The police did a three month investigation into Eckley and had him dead to rights guilty. The New York State Wagering Board threw him out of the state. He only sent out five horses in purse races in 2011 and none in 2012.

So Dean plays it cool for two years, more than likely handling horses via friends or “beards” to do the training as he sits on the sidelines. Then he emerges back on the scene in Ohio and Virginia this year. Apparently his past caught up with him. He could not stop trying better racing through chemistry.

He was caught with a positive test on one of his horses at Colonial Downs in Virginia and two days ago it was announced he would receive a five year suspension and a $10,000 fine. But that still does not answer the question of why any racetrack would have allowed him to compete at their track after the horse abuse crime two years ago?

Do these tracks not do their homework? Do they just allow anyone with a license to come in and start racing without doing a proper background check? Or do they feel that driving a horse into barn door and then whipping said horse is ok to do?

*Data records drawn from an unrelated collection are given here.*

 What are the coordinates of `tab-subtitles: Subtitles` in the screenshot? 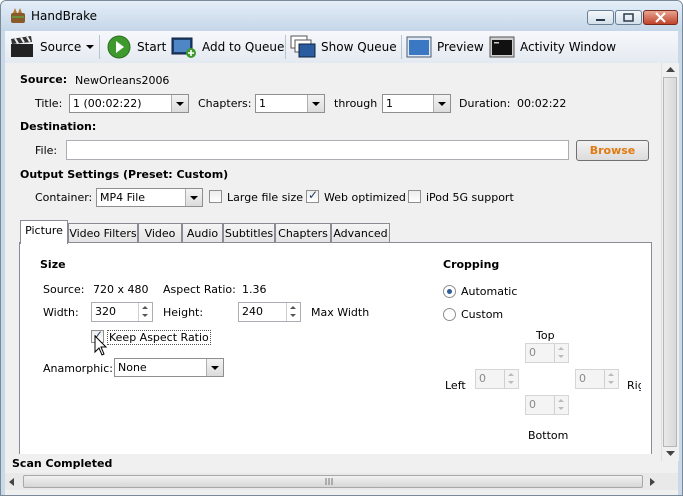 It's located at (249, 233). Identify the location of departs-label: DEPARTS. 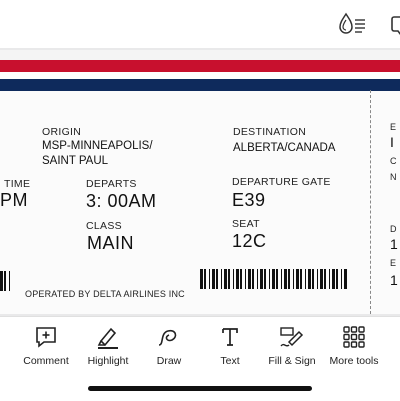
(112, 184).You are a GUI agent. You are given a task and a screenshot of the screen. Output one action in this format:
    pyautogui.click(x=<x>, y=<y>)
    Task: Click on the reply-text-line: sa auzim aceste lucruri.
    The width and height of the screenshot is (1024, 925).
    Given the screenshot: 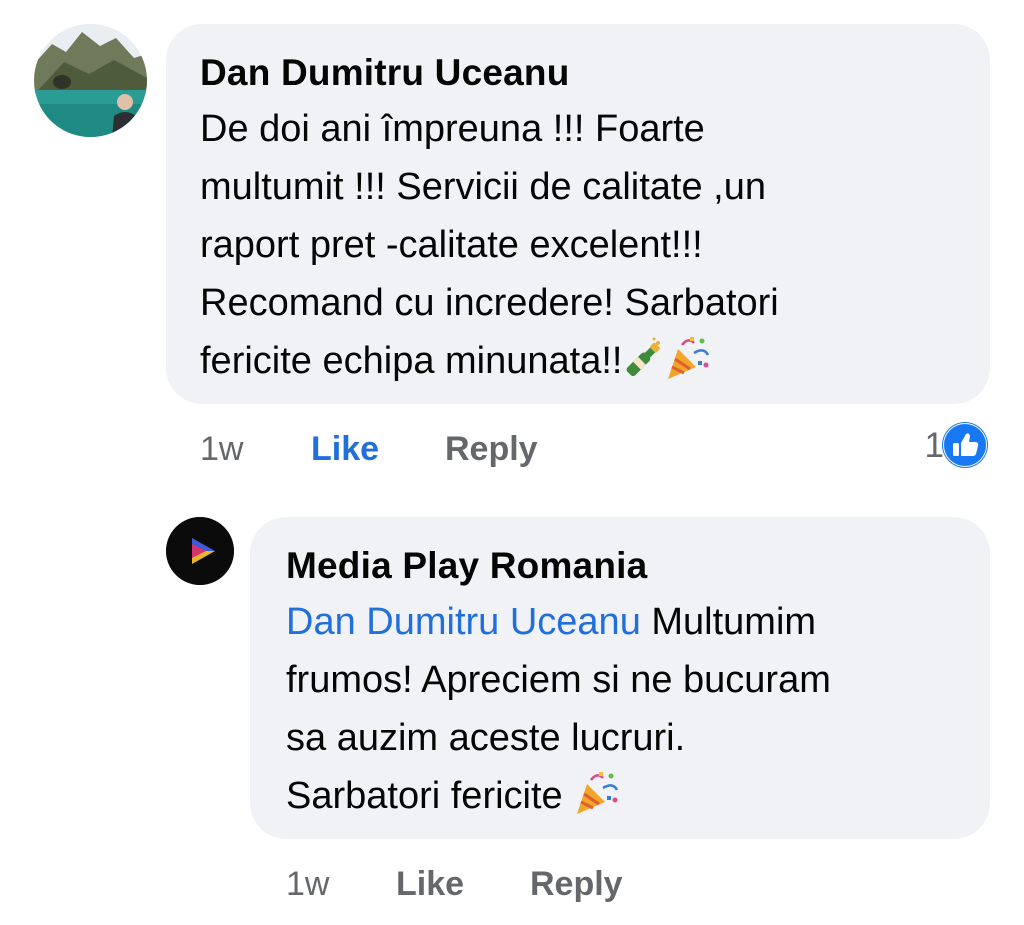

This also happened recently at Cal Expo in California where they have allowed Marc Mosher to race. He was found guilty of abusing a horse that died at the track due to his actions in 2001. Once the press release went out some websites posted the story, then once it was pointed out who Mosher was and his past, the sites took the story down. As of this weekend Mosher is still driving and training at Cal Expo.

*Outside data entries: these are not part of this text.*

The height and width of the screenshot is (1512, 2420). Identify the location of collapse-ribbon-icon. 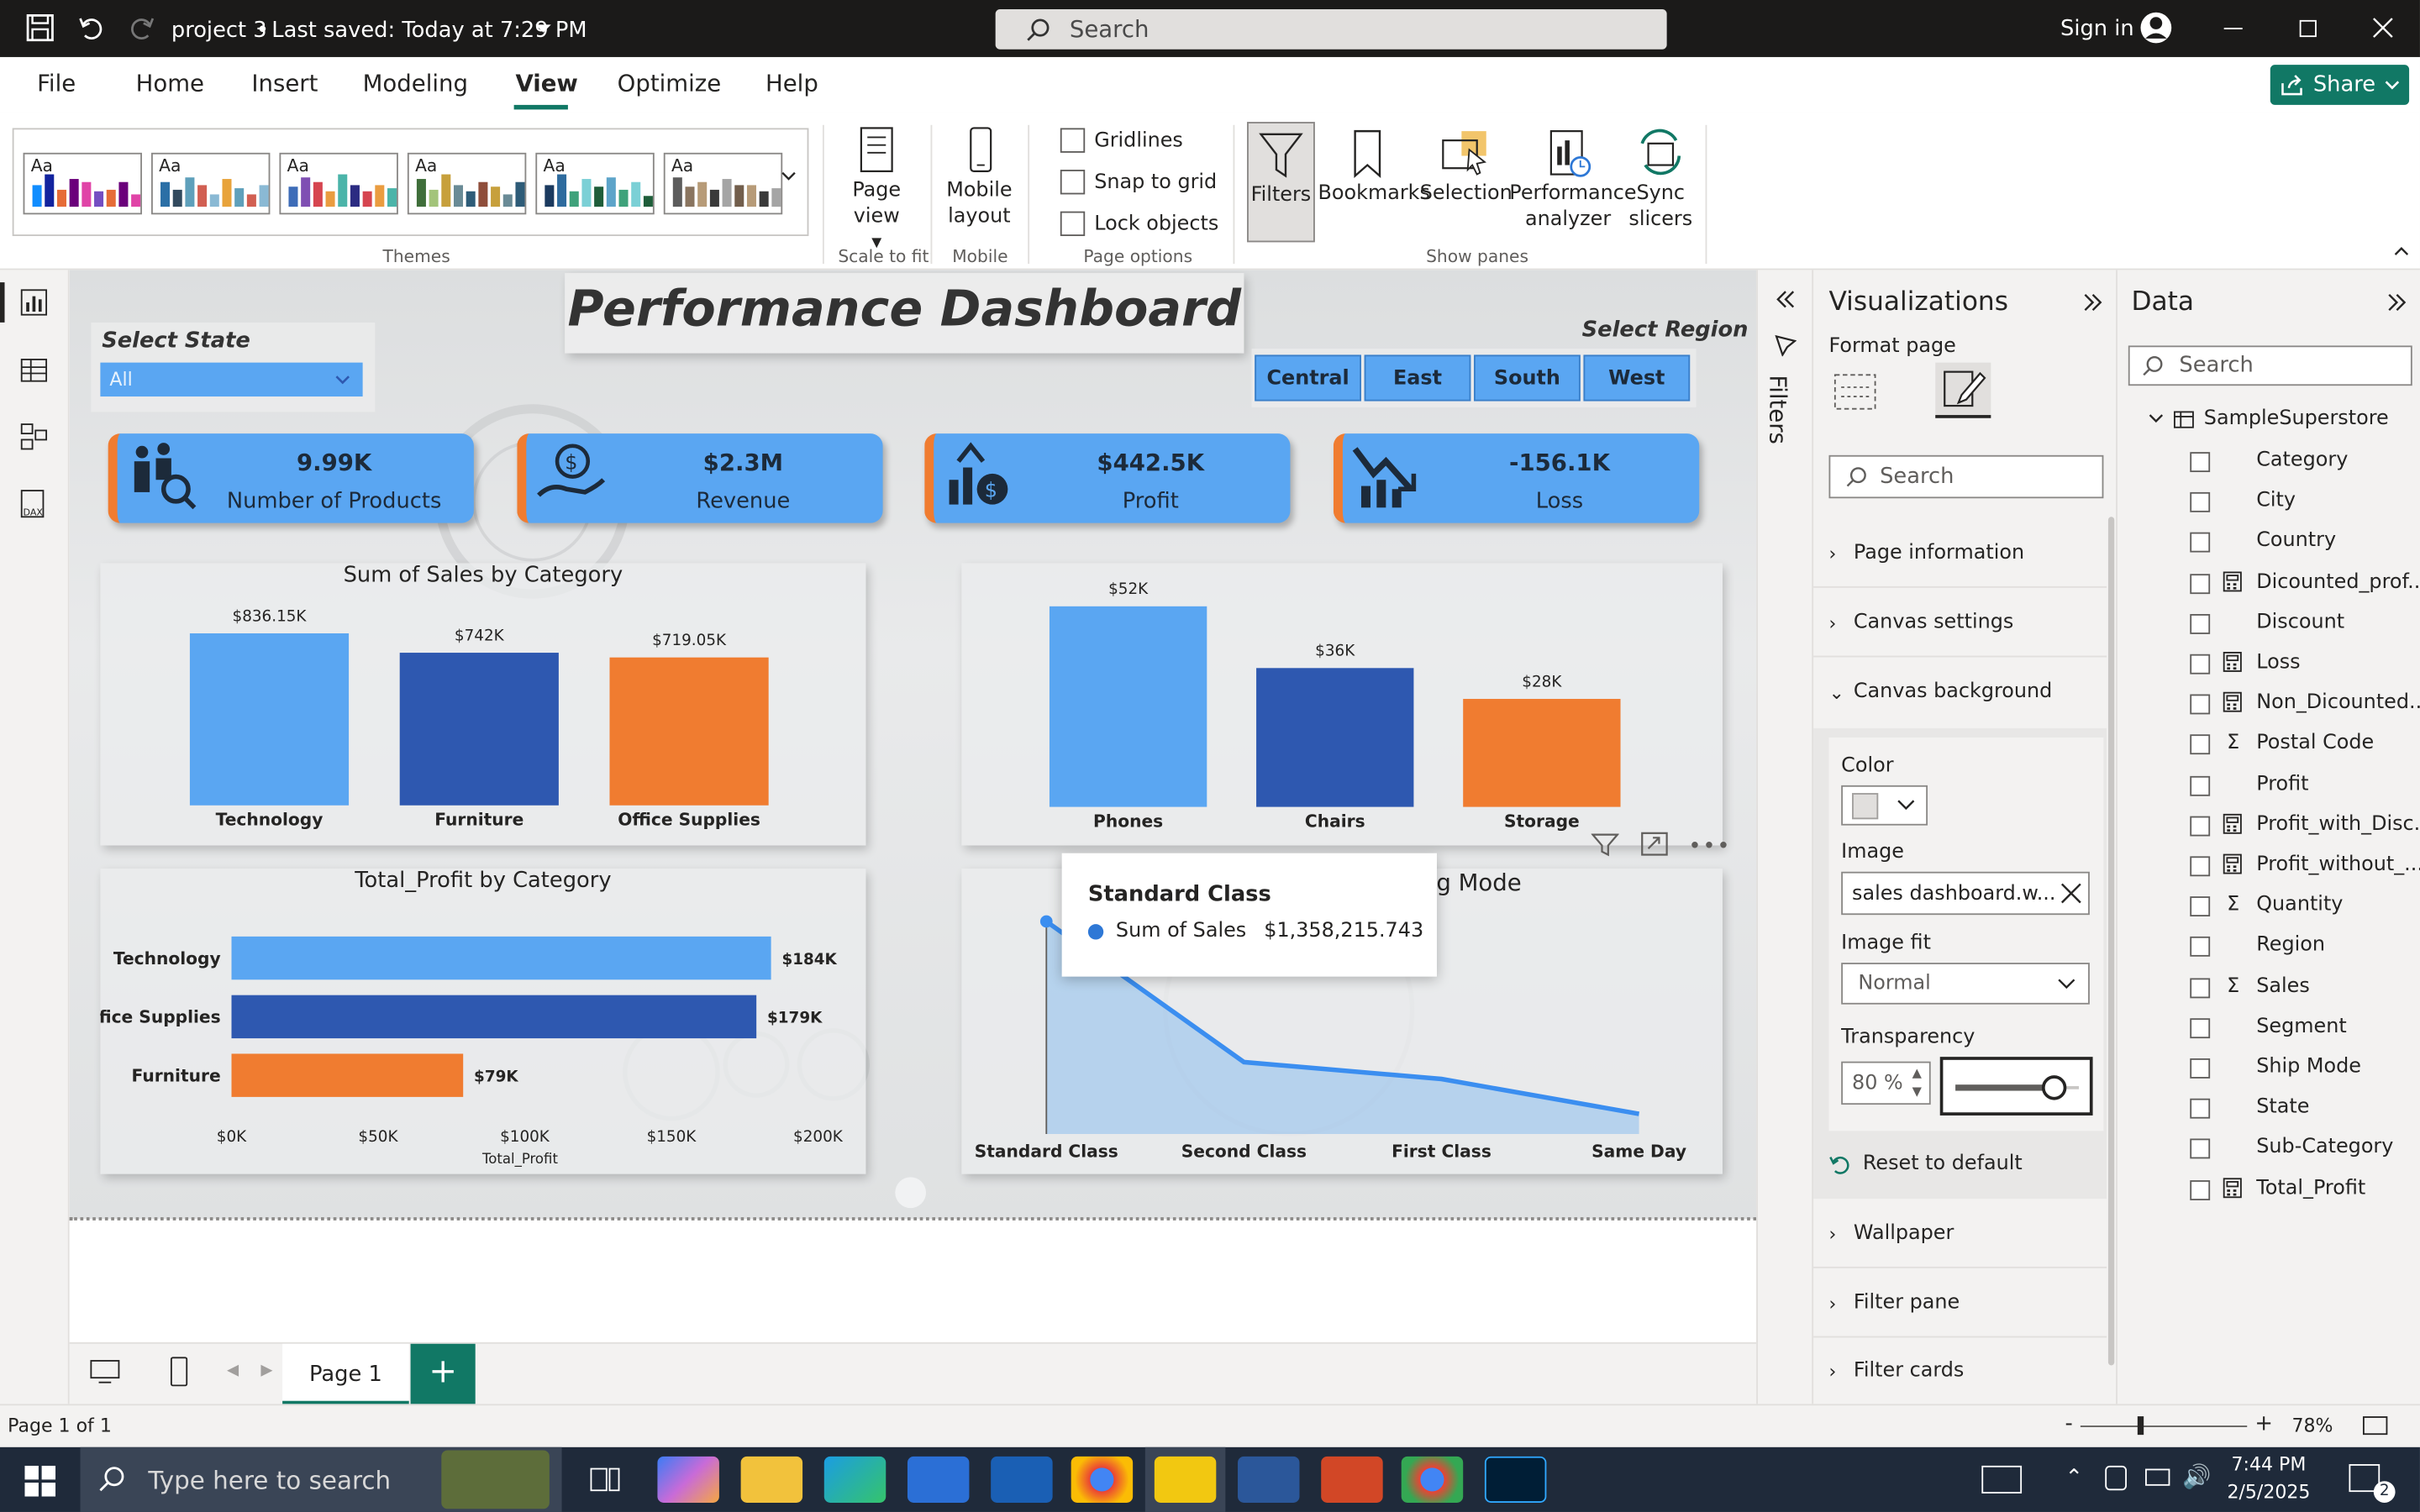
(2402, 250).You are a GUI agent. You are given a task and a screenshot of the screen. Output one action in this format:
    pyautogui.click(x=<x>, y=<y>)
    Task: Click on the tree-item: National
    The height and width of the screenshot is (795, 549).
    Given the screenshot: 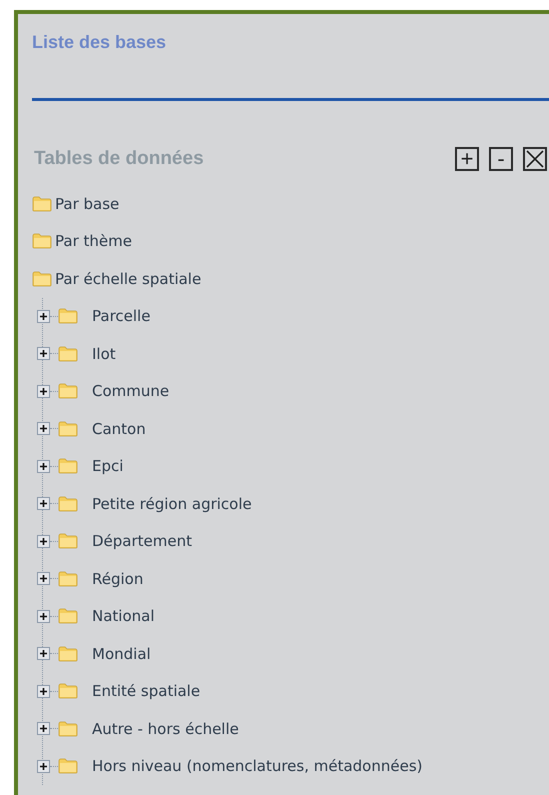 What is the action you would take?
    pyautogui.click(x=124, y=616)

What does it take for racetrack management to put their foot down and say NO, we don’t want you competing at our track? Are tracks really hurting that bad for horses, trainers and drivers that they have to allow these people to race at their venues? Jeff Gural has taken a stand at his three tracks and other tracks have also denied some horsemen from competing, but cases like Eckley and Mosher are still allowed to happen.

It is simple enough to take care of. As Senior Director of Racing Operations at Pompano Park we would sit down with the race secretary and staff and a representative of the horsemen’s association before every meet and go over every single trainer and driver and horse that was seeking permission to compete at the meet. Checks would be done on their history via the USTA and if there was any questions at all, additional searches and queries would be done. And after the meet was underway anytime a new person requested stall space or wanted to race at the meet, the same was done again.

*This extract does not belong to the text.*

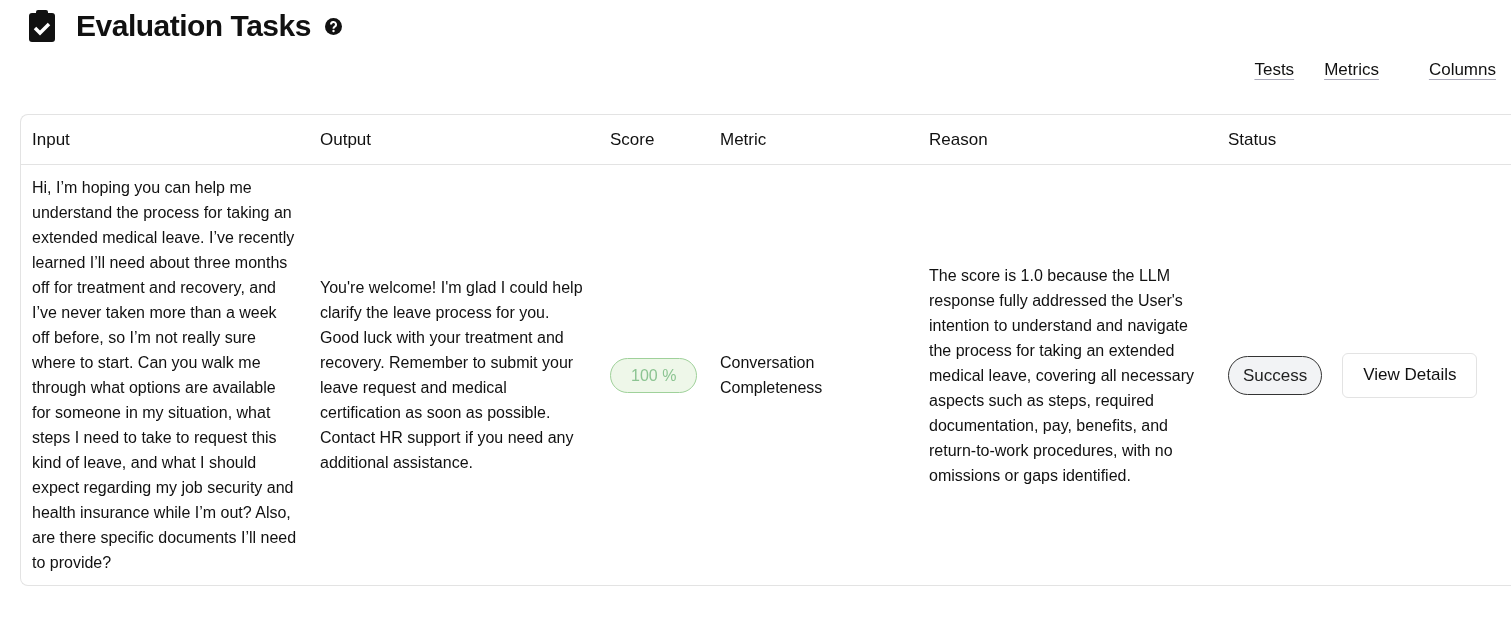 The width and height of the screenshot is (1511, 639). Describe the element at coordinates (1364, 140) in the screenshot. I see `column-header: Status` at that location.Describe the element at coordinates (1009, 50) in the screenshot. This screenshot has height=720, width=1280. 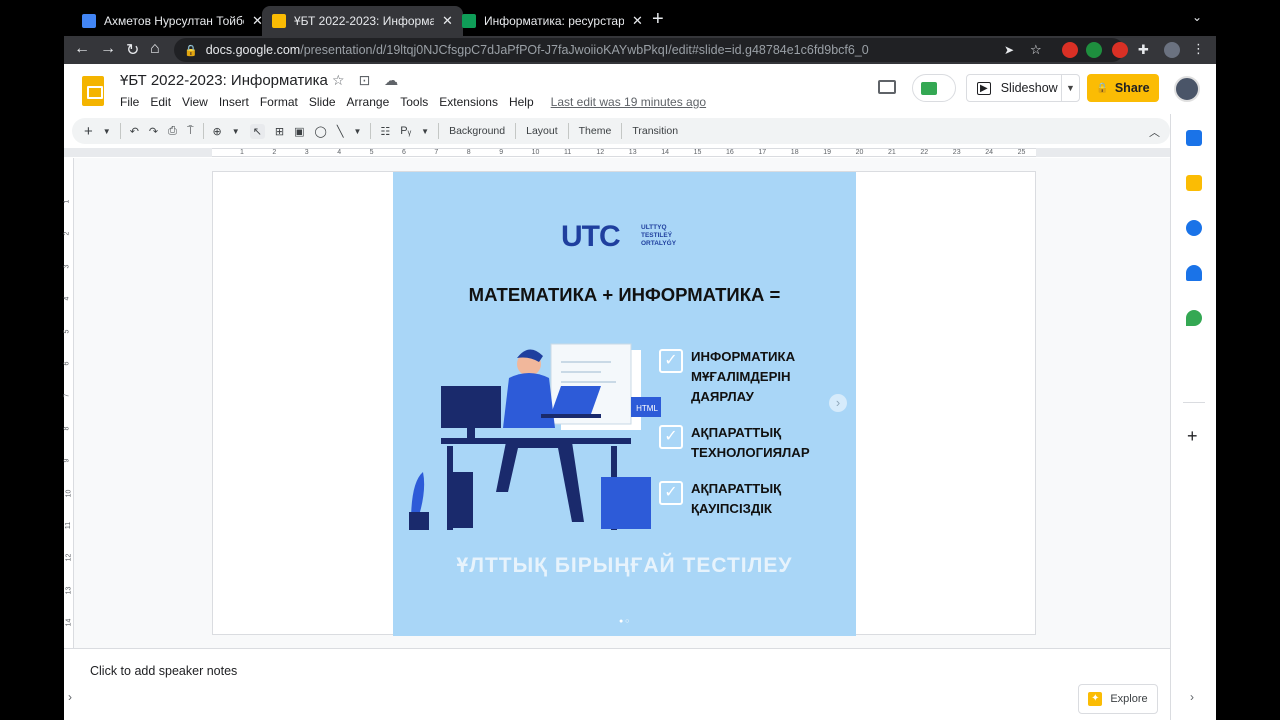
I see `send-icon: ➤` at that location.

For those that did not have clean enough records, even at times nothing but the speculation of wrong doing, depending on the infractions, they were denied the right to compete. These “speculations of wrong doing” would range from needles and medical supplies found buried in horse stalls after they left for the season, evading searches, possession of illegal medications, hidden ownerships, all sorts of questionable dirty deeds that made these people undesirable to be at the racetrack. Fellow horsemen did not want to have to compete against them and it was unfair to the betting public too.

We knew at the time we were doing the right thing and the ownership of the racetrack, state racing commission and the horsemen and women supported our actions.

What did it mean in the long run? Not much. Less than a year after I left Pompano Park, most of those denied people were allowed to come back and race again. New management and new ways of doing things.

So in the long run it’s usually the squeaky wheel that gets the grease. If enough people stand up and complain about a situation it could get remedied. Then again it may not.

I think that if enough people are sick and tired of hearing about “bad boys” being allowed to compete elsewhere that each one of us needs to tell racetrack management how we feel. Racetracks need to stand a stand and stop those who cheat the system and abuse horses from competing and show the horsemen and women who play fair that improper behavior will not be tolerated. This will also instill faith back to the betting public that the tracks do care. It’s not that much to ask for.